SVT-AV1 is currently work in progress since it is still missing the implementation of some coding tools and therefore has an average gap of about 14% in PSNR BD-rate with the libaom encoder in a 1-pass mode. The following features are planned to be added and will decrease the BD-rate gap:
- Multi-reference pictures
- ALTREF pictures
- Eighth-pel motion compensation (1/8-pel)
- Global motion compensation
- Wedge prediction
- Palette prediction
- Adaptive transform block sizes
- Trellis Quantized Coefficient Optimization
- 4:2:2 support
- Rate control (ABR, CBR, VBR)
- 2-pass encoding mode
There is still much work ahead, and we are committed to making the SVT-AV1 project satisfy the goal of being an excellent experimentation platform, as well as viable for production applications. You can track the SVT-AV1 performance progress on the beta of AWCY (AreWeCompressedYet) website. AWCY was the framework used to evaluate AV1 tools during its development. In the figure below, you can see a comparison of two versions of the SVT-AV1 codec, the blue plot representing SVT-AV1 version from March 15, 2019, and the green one from March 19, 2019.
SVT-AV1 already stands out in its speed. SVT-AV1 does not reach the compression efficiency of libaom at the slowest speed settings, but it performs encoding significantly faster than the fastest libaom mode.
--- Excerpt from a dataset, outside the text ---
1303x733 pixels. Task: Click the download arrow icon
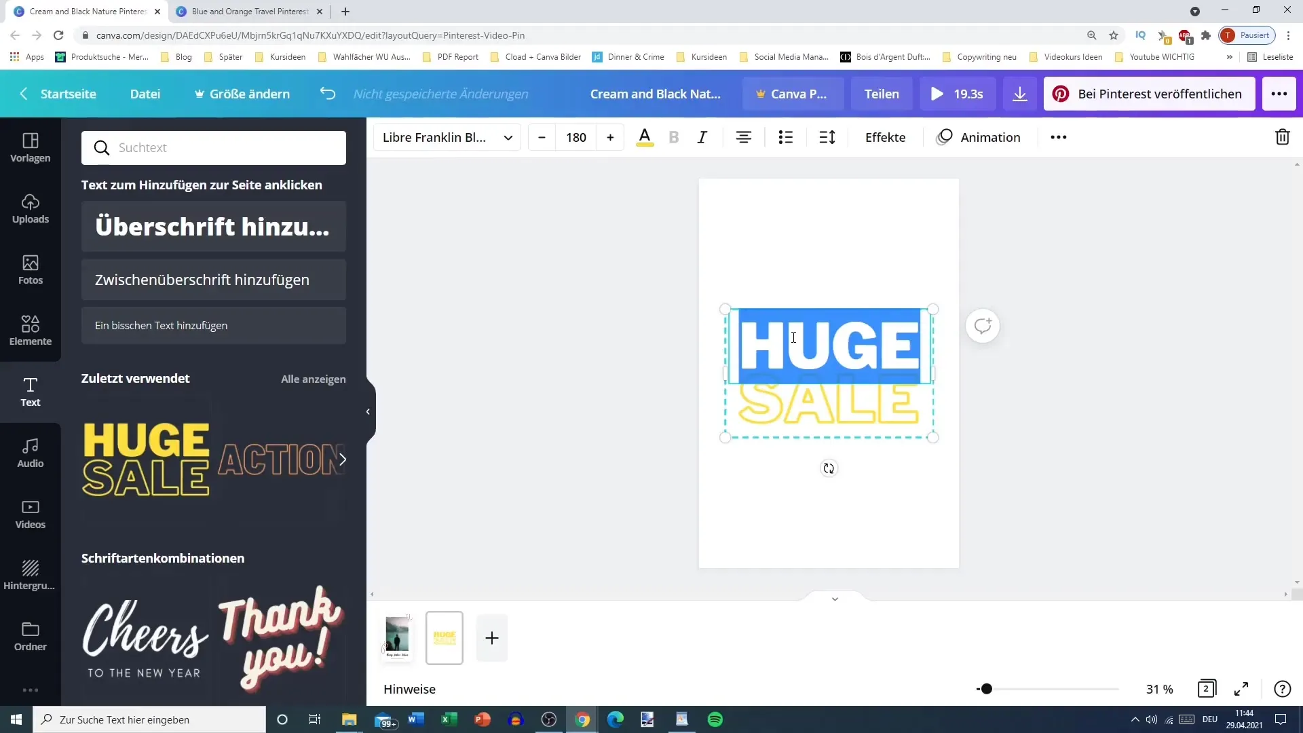click(1019, 94)
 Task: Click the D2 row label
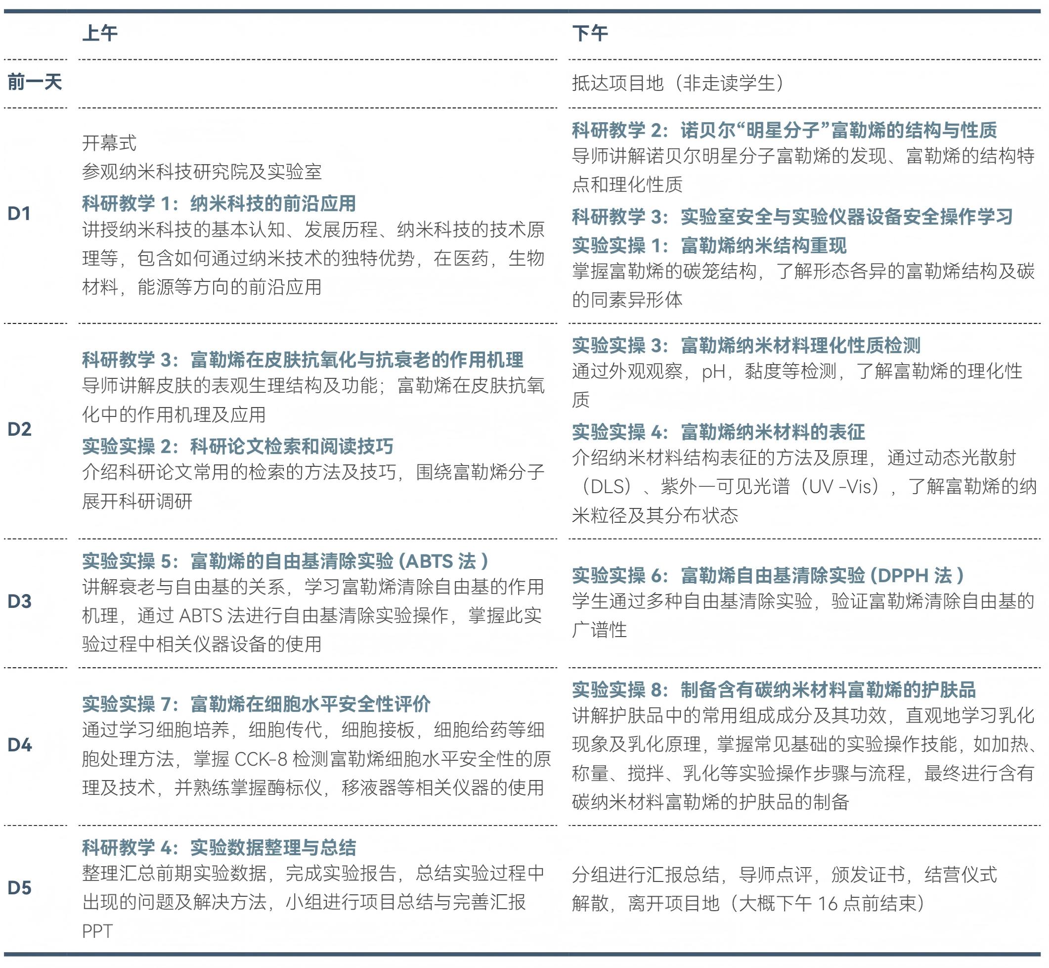[19, 430]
Currently, SVT-AV1 in the slowest mode uses about 13.5% more bits compared to the libaom encoder in a 1-pass mode with cpu_used=1 (the second slowest mode of libaom), while being about 4 times faster*. The BD-rate gap with 2-pass libaom encoding is wider and we are planning to address this by implementing 2-pass encoding in SVT-AV1. One could also note that faster encoding settings of SVT-AV1 decrease the encoding times even more dramatically providing significant encoder speed-up.
Open-source video coding needs you!
If you are interested in helping us to build SVT-AV1, you can contribute on GitHub https://github.com/OpenVisualCloud/SVT-AV1/ with your suggestions, comments and of course your code.
*These results have been obtained for 8-bit encodes on the set of AOM test video sequences, Objective-1-fast.